Com a globalização, os poderes públicos
nacionais viram a sua capacidade de intervenção na regulação e desenvolvimento
das suas economias consideravelmente reduzida, sendo necessário encontrar novas
formas de regulação do mercado a nível supra nacional sob pena de vermos
persistir as situações de grande desigualdade e exclusão social, que hoje se
verificam, tanto à escala de cada país como, e sobretudo, à escala mundial.
Nem sempre
o cidadão comum se dá conta destas realidades, não sabendo como lhes fazer face
e como exigir dos respectivos governos actuações conducentes à construção de
mecanismos de globalização da solidariedade, condição sine qua non para o
desenvolvimento e a paz. De pouco vale engrossar a corrente do rio das muitas
queixas e dos justíssimos descontentamentos (às vezes, protesto e actos de
rebeldia), ainda que o leito de certos rios mais calmos se faz com o galgar das
margens que os querem conter...”
(…)
Manuela
Silva
VER Agência ECLÉSIA
5 comentários:
Gostei do texto!!
Parabéns
Hoje:- Alma que Vagueia.
.
Bjos
Votos de uma boa noite.
O texto é excelente. Gostei de ler.
Uma boa semana, meu Amigo.
Um beijo.
O trabalho humano. Penso que aqui se lança um olhar sobre o que será a actividade humana seja na produção de riqueza como na sua distribuição,
tanto na retribuição às escalas mais altas como aos assalariados.
Prefiro focar-me num ponto apenas. A precariedade. Uma situação que tem vindo a sofrer alterações ao nível da legislação mas que, nem por isso, tem trazido segurança às pessoas que ao fim do mês têm despesas para pagar. Se antes os chamados "precários" faziam horários normais e estavam submetidos à hierarquia, contrariamente à figura jurídica a que estavam sujeitos, hoje, depois da tal regularização, não me parece que estejam numa situação ideal, com impostos incomportáveis em relação ao seu salário.

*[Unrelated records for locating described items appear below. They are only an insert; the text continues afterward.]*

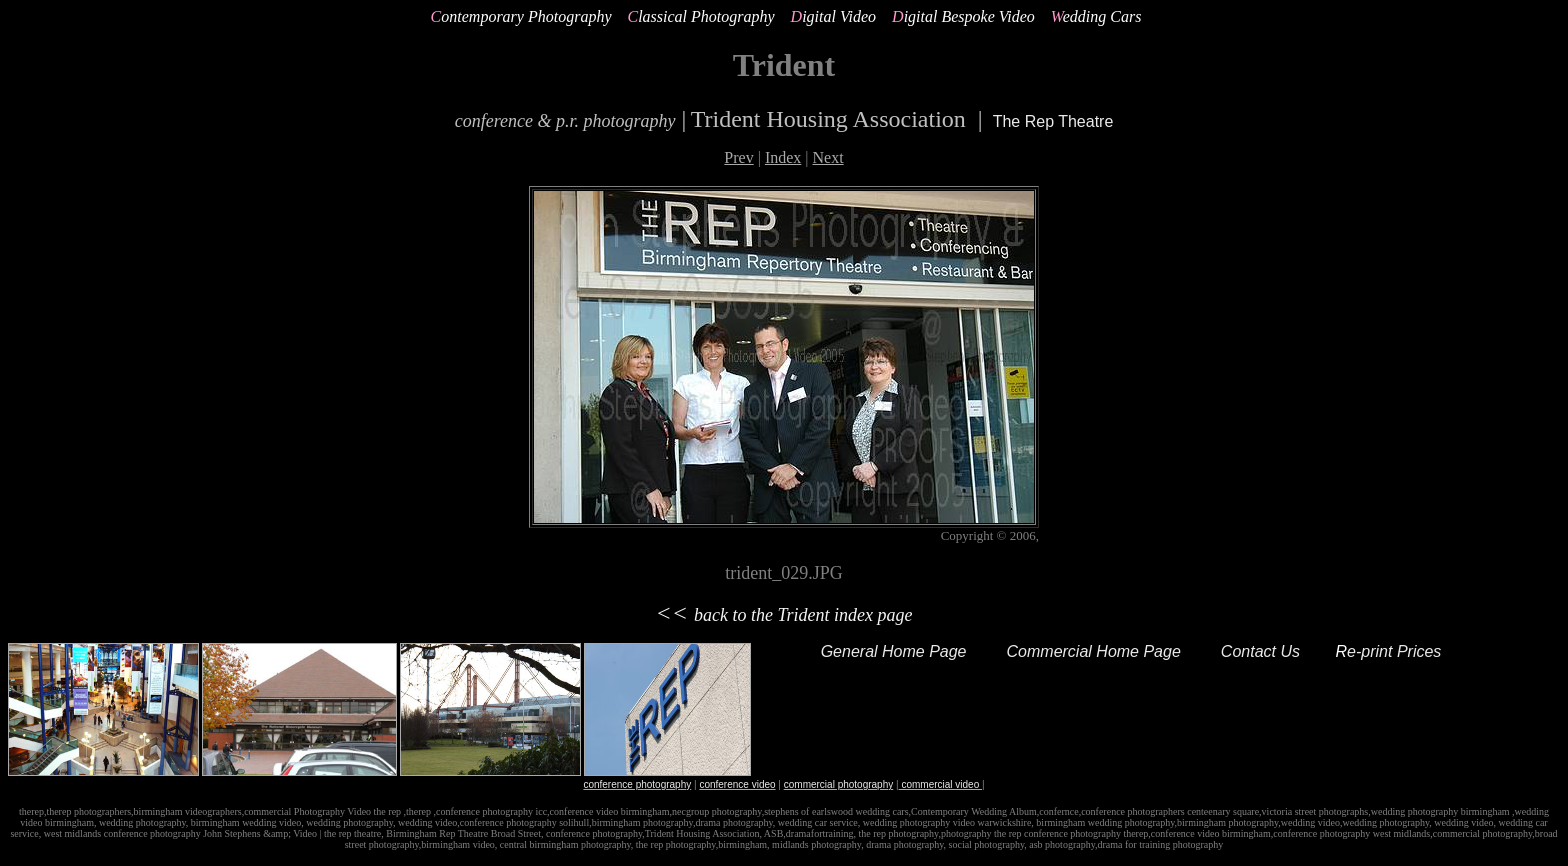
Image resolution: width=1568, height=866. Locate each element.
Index (783, 157)
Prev (738, 157)
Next (828, 157)
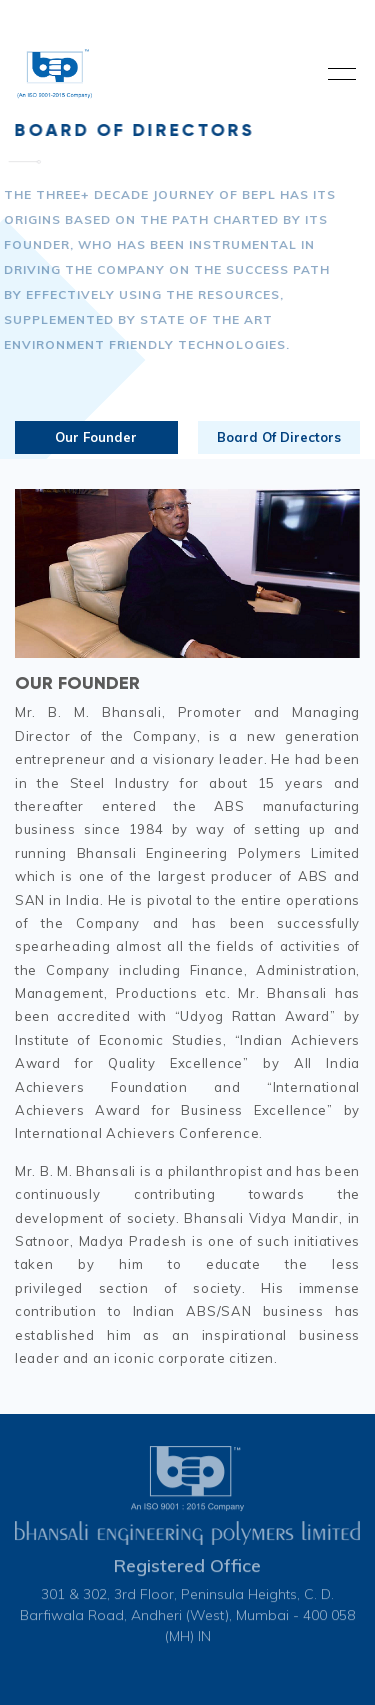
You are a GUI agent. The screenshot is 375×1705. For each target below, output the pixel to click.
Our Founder (96, 437)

Mas, os precários não têm os seus problemas resolvidos. Remeto para este artigo do ano passado que nos mostra a instabilidade das suas vidas: "Quando os precários nos batem à porta"
https://www.publico.pt/2017/03/12/economia/noticia/quando-os-precarios-nos-tocam-a-porta-1764865
Eles andam aí. Nos últimos quinze dias, bateram-me três deles à porta numa luta pela sobrevivência e eu sem lhes poder valer.
Manuel Veiga, passei do geral para o particular. Não terá sido o comentário ideal mas...foi o que o tema me sugeriu neste momento.
Abraço
Olinda
Nunca te passo em falso. Há sempre muita qualidade em tudo o que escreves.
Gostei.
Beijinho.
Olinda,
as suas palavras são sempre ponderadas e justas.
e ainda que não fossem, este espaço pretende ser um espaço de liberdade e responsabilidade.